Before the invasion, Incab America was expecting 60% revenue growth for 2022. Now it hopes to match 2021 revenue, Mr. Riddle said.
Companies that manufacture products in the US but rely on Russian products and materials are also facing challenges.
North American Plywood Corp. imports Russian-made birch plywood to its factory in Parsippany, NJ, where workers cut the wood and digitally stain it. It ends up in recreational vehicles, trucks, children’s furniture and concert speakers because of the wood’s strength and relatively light weight, said general manager Donald Kuser. Now, he said, the company can’t get plywood from factories in Russia because shipping companies aren’t entering Russian ports.
Mr. Kuser said he has already had some of his orders delayed into next month because his suppliers say they aren’t sure they can get products to him.
“They are still making plywood,” he said. “How do we get it here? That’s the question.”

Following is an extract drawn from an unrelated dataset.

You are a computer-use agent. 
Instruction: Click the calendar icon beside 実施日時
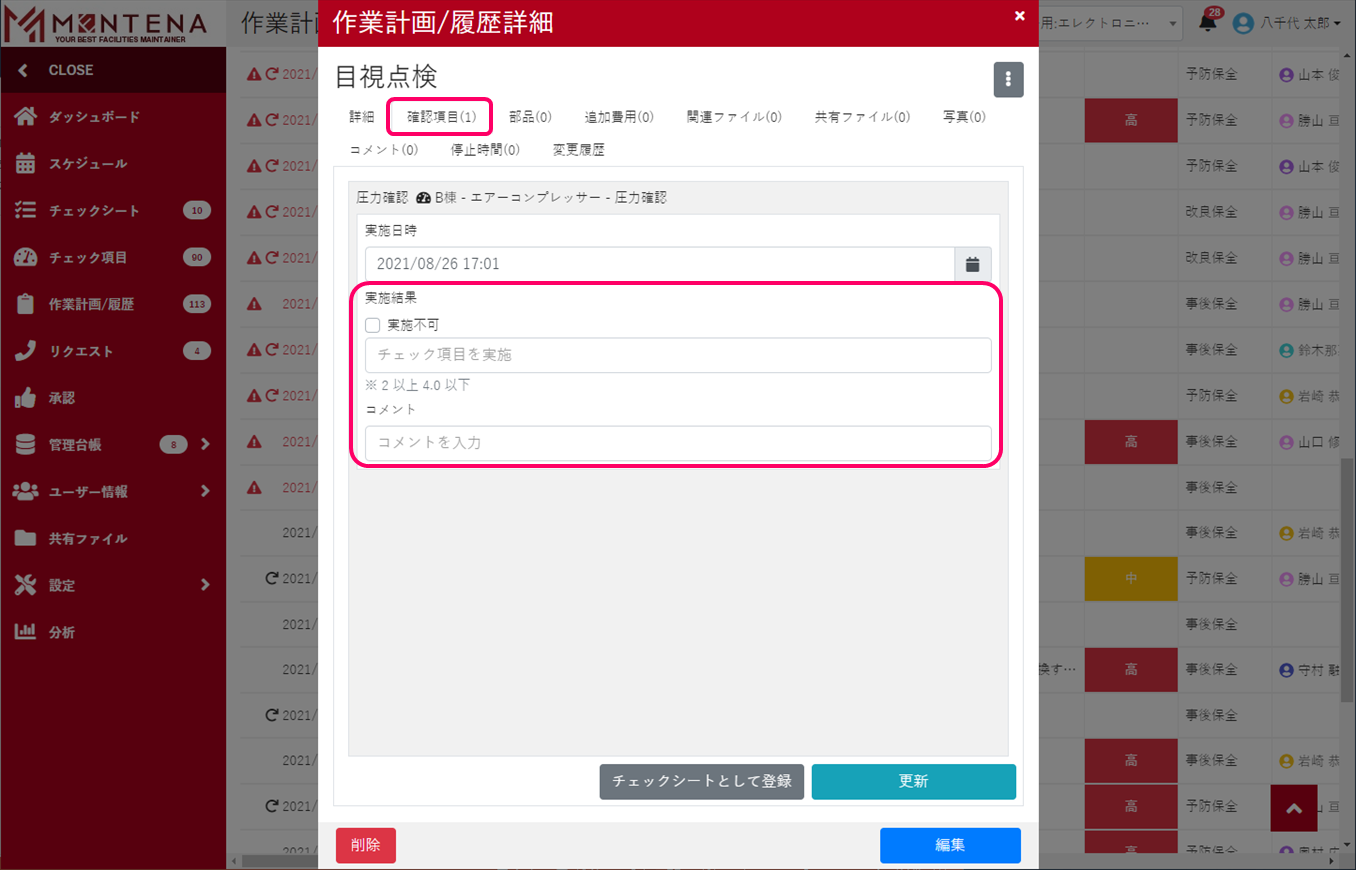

His suppliers might eventually charter their own boats or use trucks to ship from European ports, if they are allowed, Mr. Kuser said. He has been getting calls from customers asking for alternative supplies, which he said are also in short supply. In the short run, it won’t be possible to replace the Russian birch, he said.
The Kitchen Cabinet Manufacturers Association estimated that Russia supplies roughly 10% of the hardwood plywood in the US, and that imports from Russia have been growing quickly in recent years.

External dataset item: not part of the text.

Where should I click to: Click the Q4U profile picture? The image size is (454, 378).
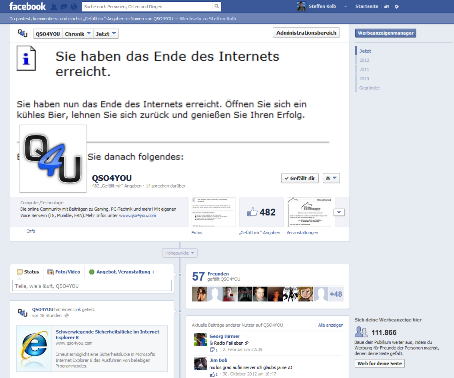click(x=53, y=159)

Ural has finished bikes at its factory as well as two containers full of completed motorcycles at the Port of Hamburg in Germany, waiting to reach customers in Europe and the US German customs officials won’t sign paperwork and shipping companies won’t move the goods because they are from Russia, said Ural Chief Executive Ilya Khait, a Russian national who is based in Washington state.
Mr. Khait said his focus right now is on trying to ensure his company is still in business 12 months from now. Ural said it has extra inventories of spare parts that were built up in response to supply-chain challenges driven by the pandemic, and the company has its money stored in a Russian bank that hasn’t been hit with sanctions.
Mr. Khait, who helped change the formerly state-owned company from a mass producer of motorcycles into a bespoke bike maker, said the daily stream of new sanctions and actions from private companies leaving the country made it difficult to plan. The House has passed legislation that would sever normal trade ties with Russia, which could lead to increased tariffs on products made in Russia, while Russia has said it would ban some exports.
Mr. Khait said he worries the company’s entire business model—relying on both imported parts and export markets—is unworkable and said that all options are on the table.
“Basically we need to come up with an idea of how to reinvent ourselves,” Mr. Khait said.